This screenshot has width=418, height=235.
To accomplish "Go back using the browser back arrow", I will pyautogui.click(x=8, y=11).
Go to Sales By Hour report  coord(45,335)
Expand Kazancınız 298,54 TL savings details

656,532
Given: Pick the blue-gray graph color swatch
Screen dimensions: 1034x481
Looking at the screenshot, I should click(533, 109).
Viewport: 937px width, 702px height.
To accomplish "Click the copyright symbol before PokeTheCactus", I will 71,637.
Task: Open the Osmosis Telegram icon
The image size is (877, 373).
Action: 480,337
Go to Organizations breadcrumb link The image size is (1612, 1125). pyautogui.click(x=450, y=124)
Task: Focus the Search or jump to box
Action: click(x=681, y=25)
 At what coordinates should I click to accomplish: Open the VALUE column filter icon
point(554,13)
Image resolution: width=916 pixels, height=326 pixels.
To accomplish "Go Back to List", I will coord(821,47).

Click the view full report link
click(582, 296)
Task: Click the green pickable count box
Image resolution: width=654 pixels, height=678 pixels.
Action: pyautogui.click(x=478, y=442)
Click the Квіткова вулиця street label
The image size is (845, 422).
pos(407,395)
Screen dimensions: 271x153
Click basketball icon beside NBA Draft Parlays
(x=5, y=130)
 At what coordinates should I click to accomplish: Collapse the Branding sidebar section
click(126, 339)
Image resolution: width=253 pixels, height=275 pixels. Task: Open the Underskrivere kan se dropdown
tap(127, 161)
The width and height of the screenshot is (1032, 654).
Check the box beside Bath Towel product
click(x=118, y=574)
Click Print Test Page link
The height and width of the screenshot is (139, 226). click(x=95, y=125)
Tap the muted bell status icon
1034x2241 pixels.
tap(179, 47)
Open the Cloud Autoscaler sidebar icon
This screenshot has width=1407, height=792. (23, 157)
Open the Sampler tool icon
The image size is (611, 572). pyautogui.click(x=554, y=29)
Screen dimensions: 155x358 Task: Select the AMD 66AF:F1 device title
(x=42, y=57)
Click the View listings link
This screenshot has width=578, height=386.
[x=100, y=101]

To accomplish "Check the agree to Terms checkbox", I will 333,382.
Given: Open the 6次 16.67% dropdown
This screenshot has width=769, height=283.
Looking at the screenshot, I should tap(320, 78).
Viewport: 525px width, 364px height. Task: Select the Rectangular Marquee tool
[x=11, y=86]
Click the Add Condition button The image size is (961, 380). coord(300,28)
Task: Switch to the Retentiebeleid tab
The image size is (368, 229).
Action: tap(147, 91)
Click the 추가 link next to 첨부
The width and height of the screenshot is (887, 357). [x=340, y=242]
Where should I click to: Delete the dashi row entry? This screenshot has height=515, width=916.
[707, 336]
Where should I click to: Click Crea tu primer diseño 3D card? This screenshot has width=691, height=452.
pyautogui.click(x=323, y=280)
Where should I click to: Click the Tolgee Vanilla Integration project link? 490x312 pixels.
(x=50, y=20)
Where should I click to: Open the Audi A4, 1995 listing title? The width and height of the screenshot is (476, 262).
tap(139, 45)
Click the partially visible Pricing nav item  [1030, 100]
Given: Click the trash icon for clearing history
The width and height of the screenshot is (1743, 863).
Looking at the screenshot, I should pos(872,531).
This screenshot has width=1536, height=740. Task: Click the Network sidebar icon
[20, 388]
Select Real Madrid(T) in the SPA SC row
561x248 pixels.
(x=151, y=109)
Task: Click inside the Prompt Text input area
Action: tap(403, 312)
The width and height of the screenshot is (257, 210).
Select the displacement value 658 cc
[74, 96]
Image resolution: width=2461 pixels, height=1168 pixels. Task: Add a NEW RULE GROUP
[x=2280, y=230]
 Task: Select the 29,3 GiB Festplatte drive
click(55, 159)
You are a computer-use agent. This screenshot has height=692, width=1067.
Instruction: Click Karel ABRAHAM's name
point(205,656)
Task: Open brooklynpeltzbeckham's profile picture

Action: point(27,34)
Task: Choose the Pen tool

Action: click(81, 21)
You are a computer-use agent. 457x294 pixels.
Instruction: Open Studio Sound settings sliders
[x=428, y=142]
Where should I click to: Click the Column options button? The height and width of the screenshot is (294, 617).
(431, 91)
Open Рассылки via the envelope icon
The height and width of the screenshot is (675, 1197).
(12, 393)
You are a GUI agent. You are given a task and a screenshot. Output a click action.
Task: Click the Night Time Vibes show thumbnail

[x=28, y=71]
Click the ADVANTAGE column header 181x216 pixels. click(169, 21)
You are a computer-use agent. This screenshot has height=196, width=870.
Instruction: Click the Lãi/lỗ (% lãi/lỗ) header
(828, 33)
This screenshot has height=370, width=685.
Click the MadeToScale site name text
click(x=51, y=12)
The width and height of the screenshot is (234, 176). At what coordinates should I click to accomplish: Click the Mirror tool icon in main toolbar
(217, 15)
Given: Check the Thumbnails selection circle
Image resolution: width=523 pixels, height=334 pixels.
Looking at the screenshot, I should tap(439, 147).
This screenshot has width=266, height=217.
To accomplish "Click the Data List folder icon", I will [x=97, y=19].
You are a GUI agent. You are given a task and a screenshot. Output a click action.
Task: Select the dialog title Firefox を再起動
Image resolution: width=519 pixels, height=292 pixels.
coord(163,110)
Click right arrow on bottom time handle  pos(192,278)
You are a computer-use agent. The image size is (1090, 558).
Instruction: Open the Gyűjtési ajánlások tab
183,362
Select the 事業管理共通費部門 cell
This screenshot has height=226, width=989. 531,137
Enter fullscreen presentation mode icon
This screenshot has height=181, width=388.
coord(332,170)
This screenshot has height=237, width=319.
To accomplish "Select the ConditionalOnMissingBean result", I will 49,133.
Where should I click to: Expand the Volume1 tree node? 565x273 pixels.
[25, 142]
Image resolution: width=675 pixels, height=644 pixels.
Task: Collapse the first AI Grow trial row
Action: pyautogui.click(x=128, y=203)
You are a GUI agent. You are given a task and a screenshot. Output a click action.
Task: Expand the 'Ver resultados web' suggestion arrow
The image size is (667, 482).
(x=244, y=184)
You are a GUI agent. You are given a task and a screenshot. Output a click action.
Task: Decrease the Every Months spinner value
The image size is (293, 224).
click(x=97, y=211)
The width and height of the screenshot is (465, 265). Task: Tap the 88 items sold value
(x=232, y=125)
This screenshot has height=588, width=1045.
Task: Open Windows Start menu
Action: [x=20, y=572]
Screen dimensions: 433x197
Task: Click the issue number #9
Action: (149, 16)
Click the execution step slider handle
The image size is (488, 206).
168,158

- - - - -

Print out all of the items above, line for line, with no changes.

Answer below:
This screenshot has width=418, height=235.
To accomplish "Go back using the browser back arrow", I will pyautogui.click(x=8, y=11).
Go to Sales By Hour report  coord(45,335)
Expand Kazancınız 298,54 TL savings details

656,532
Given: Pick the blue-gray graph color swatch
Screen dimensions: 1034x481
Looking at the screenshot, I should click(533, 109).
Viewport: 937px width, 702px height.
To accomplish "Click the copyright symbol before PokeTheCactus", I will 71,637.
Task: Open the Osmosis Telegram icon
The image size is (877, 373).
Action: 480,337
Go to Organizations breadcrumb link The image size is (1612, 1125). pyautogui.click(x=450, y=124)
Task: Focus the Search or jump to box
Action: click(x=681, y=25)
 At what coordinates should I click to accomplish: Open the VALUE column filter icon
point(554,13)
Image resolution: width=916 pixels, height=326 pixels.
To accomplish "Go Back to List", I will coord(821,47).

Click the view full report link
click(582, 296)
Task: Click the green pickable count box
Image resolution: width=654 pixels, height=678 pixels.
Action: pyautogui.click(x=478, y=442)
Click the Квіткова вулиця street label
The image size is (845, 422).
pos(407,395)
Screen dimensions: 271x153
Click basketball icon beside NBA Draft Parlays
(x=5, y=130)
 At what coordinates should I click to accomplish: Collapse the Branding sidebar section
click(126, 339)
Image resolution: width=253 pixels, height=275 pixels. Task: Open the Underskrivere kan se dropdown
tap(127, 161)
The width and height of the screenshot is (1032, 654).
Check the box beside Bath Towel product
click(x=118, y=574)
Click Print Test Page link
The height and width of the screenshot is (139, 226). click(x=95, y=125)
Tap the muted bell status icon
1034x2241 pixels.
tap(179, 47)
Open the Cloud Autoscaler sidebar icon
This screenshot has width=1407, height=792. (23, 157)
Open the Sampler tool icon
The image size is (611, 572). pyautogui.click(x=554, y=29)
Screen dimensions: 155x358 Task: Select the AMD 66AF:F1 device title
(x=42, y=57)
Click the View listings link
This screenshot has width=578, height=386.
[x=100, y=101]

To accomplish "Check the agree to Terms checkbox", I will 333,382.
Given: Open the 6次 16.67% dropdown
This screenshot has width=769, height=283.
Looking at the screenshot, I should tap(320, 78).
Viewport: 525px width, 364px height. Task: Select the Rectangular Marquee tool
[x=11, y=86]
Click the Add Condition button The image size is (961, 380). coord(300,28)
Task: Switch to the Retentiebeleid tab
The image size is (368, 229).
Action: tap(147, 91)
Click the 추가 link next to 첨부
The width and height of the screenshot is (887, 357). [x=340, y=242]
Where should I click to: Delete the dashi row entry? This screenshot has height=515, width=916.
[707, 336]
Where should I click to: Click Crea tu primer diseño 3D card? This screenshot has width=691, height=452.
pyautogui.click(x=323, y=280)
Where should I click to: Click the Tolgee Vanilla Integration project link? 490x312 pixels.
(x=50, y=20)
Where should I click to: Open the Audi A4, 1995 listing title? The width and height of the screenshot is (476, 262).
tap(139, 45)
Click the partially visible Pricing nav item  [1030, 100]
Given: Click the trash icon for clearing history
The width and height of the screenshot is (1743, 863).
Looking at the screenshot, I should pos(872,531).
This screenshot has width=1536, height=740. Task: Click the Network sidebar icon
[20, 388]
Select Real Madrid(T) in the SPA SC row
561x248 pixels.
(x=151, y=109)
Task: Click inside the Prompt Text input area
Action: tap(403, 312)
The width and height of the screenshot is (257, 210).
Select the displacement value 658 cc
[74, 96]
Image resolution: width=2461 pixels, height=1168 pixels. Task: Add a NEW RULE GROUP
[x=2280, y=230]
 Task: Select the 29,3 GiB Festplatte drive
click(55, 159)
You are a computer-use agent. This screenshot has height=692, width=1067.
Instruction: Click Karel ABRAHAM's name
point(205,656)
Task: Open brooklynpeltzbeckham's profile picture

Action: point(27,34)
Task: Choose the Pen tool

Action: click(81, 21)
You are a computer-use agent. 457x294 pixels.
Instruction: Open Studio Sound settings sliders
[x=428, y=142]
Where should I click to: Click the Column options button? The height and width of the screenshot is (294, 617).
(431, 91)
Open Рассылки via the envelope icon
The height and width of the screenshot is (675, 1197).
(12, 393)
You are a GUI agent. You are given a task and a screenshot. Output a click action.
Task: Click the Night Time Vibes show thumbnail

[x=28, y=71]
Click the ADVANTAGE column header 181x216 pixels. click(169, 21)
You are a computer-use agent. This screenshot has height=196, width=870.
Instruction: Click the Lãi/lỗ (% lãi/lỗ) header
(828, 33)
This screenshot has height=370, width=685.
Click the MadeToScale site name text
click(x=51, y=12)
The width and height of the screenshot is (234, 176). At what coordinates should I click to accomplish: Click the Mirror tool icon in main toolbar
(217, 15)
Given: Check the Thumbnails selection circle
Image resolution: width=523 pixels, height=334 pixels.
Looking at the screenshot, I should tap(439, 147).
This screenshot has width=266, height=217.
To accomplish "Click the Data List folder icon", I will [x=97, y=19].
You are a GUI agent. You are given a task and a screenshot. Output a click action.
Task: Select the dialog title Firefox を再起動
Image resolution: width=519 pixels, height=292 pixels.
coord(163,110)
Click right arrow on bottom time handle  pos(192,278)
You are a computer-use agent. The image size is (1090, 558).
Instruction: Open the Gyűjtési ajánlások tab
183,362
Select the 事業管理共通費部門 cell
This screenshot has height=226, width=989. 531,137
Enter fullscreen presentation mode icon
This screenshot has height=181, width=388.
coord(332,170)
This screenshot has height=237, width=319.
To accomplish "Select the ConditionalOnMissingBean result", I will 49,133.
Where should I click to: Expand the Volume1 tree node? 565x273 pixels.
[25, 142]
Image resolution: width=675 pixels, height=644 pixels.
Task: Collapse the first AI Grow trial row
Action: pyautogui.click(x=128, y=203)
You are a GUI agent. You are given a task and a screenshot. Output a click action.
Task: Expand the 'Ver resultados web' suggestion arrow
The image size is (667, 482).
(x=244, y=184)
You are a GUI agent. You are given a task and a screenshot. Output a click action.
Task: Decrease the Every Months spinner value
The image size is (293, 224).
click(x=97, y=211)
The width and height of the screenshot is (465, 265). Task: Tap the 88 items sold value
(x=232, y=125)
This screenshot has height=588, width=1045.
Task: Open Windows Start menu
Action: [x=20, y=572]
Screen dimensions: 433x197
Task: Click the issue number #9
Action: (149, 16)
Click the execution step slider handle
The image size is (488, 206).
168,158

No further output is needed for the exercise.